Dustin wrote for our church’s 21 Days of Prayer and Fasting blog. It’s awesome. 

“He gives strength to the weary and increases the power of the weak. Even youths grow tired and weary, and young men stumble and fall; but those who hope in the LORD will renew their strength. They will soar on wings like eagles; they will run and not grow weary, they will walk and not be faint.” (Isaiah 40:29-31)

I don’t know if your childhood was as surreal as mine; growing up as a pastor’s kid seems to set you up for a parade of odd characters to march through your life.  And many of your recollections of the tender years have a curious, unreal quality.  As I reflected on Isaiah’s words above, my mind drifted to one such recollection.

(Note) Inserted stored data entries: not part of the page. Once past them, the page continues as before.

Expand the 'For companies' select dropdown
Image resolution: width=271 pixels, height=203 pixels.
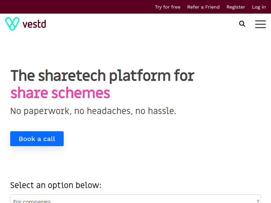coord(134,199)
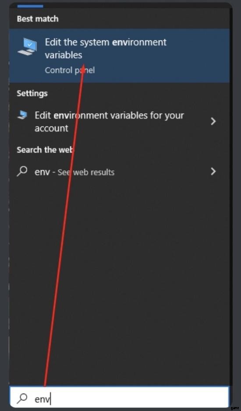Click the Control panel subtitle of best match
The height and width of the screenshot is (411, 241).
(70, 70)
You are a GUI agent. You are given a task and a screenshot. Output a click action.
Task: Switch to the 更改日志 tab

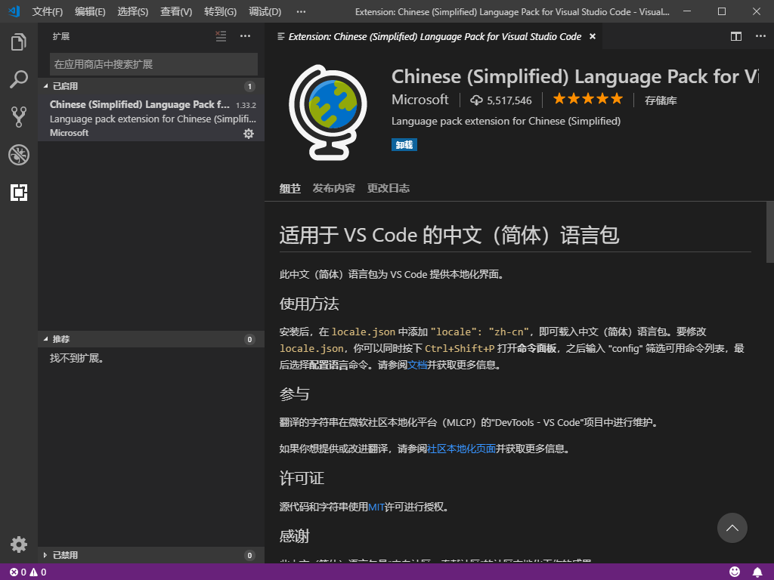(389, 188)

As a tot in Children’s Church, I was pretty convinced that God was real and Jesus loved me, etc. and many of my fellow church-going chums felt the same.  The folks in charge, however, seemed to never truly feel confident that we understood their message.  They suspected, I think, that we children nodded our heads and clapped our hands and gave clever answers in order to get candy. This wasn’t completely untrue.  For whatever reason, church seemed to have mountains of the sweet stuff, generously dished out for good behavior or bright answers.

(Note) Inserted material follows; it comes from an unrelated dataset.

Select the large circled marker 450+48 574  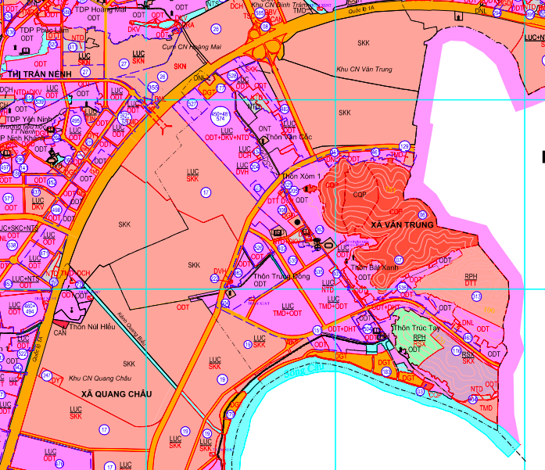[x=220, y=116]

I see now that these pastors and teachers wanted us to know more than simple answers to get candy.  They were trying to connect us to the loving God of the universe; a God with a personal and profound plan for our little lives.  And that is why they invited huge men to come to our Children’s Church to break things.

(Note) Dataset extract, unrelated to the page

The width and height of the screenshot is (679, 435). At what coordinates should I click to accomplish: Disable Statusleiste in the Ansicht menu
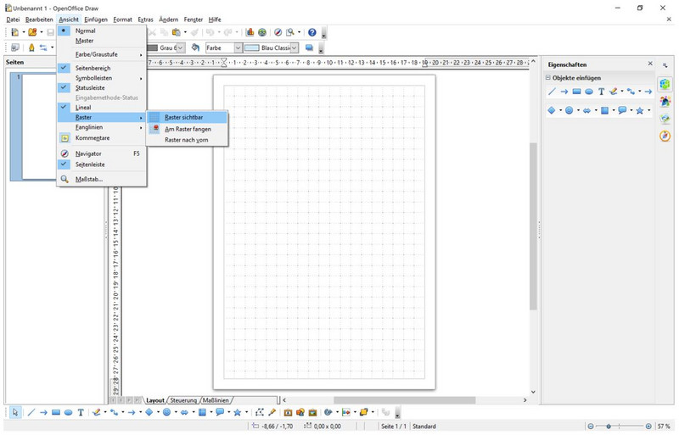pyautogui.click(x=89, y=87)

Now, I wasn’t a large boy, and so these men with necks like oak trees and biceps like beach balls seemed to me like something from a nightmare. They simply marched in, muscles bulging, matching singlets glistening, and immediately started smashing things.   Wood planks, cinderblocks, phonebooks, hot-water bottles…anything was fair game for these purveyors of mayhem.  And one of them would get on the microphone and plead with us children to pray for these men as they did things our mothers would never let us do. I mean to say, if I were to come home from school one day, greet the family, pet the dog, and then begin mashing stacks of bricks with my elbows…my mother would have destroyed me.

But this was power of an untamed sort. These fellows wreaking havoc displayed strength in an exciting and Samson-esque way. Surely this was how that brawny man-of-old mowed down all those miserable Philistines? Certainly David showed a similar liveliness when he smote Goliath? Even Esther, slip of a girl though she may have been, must have had an intensity that could have inflated a hot-water bottle till it exploded?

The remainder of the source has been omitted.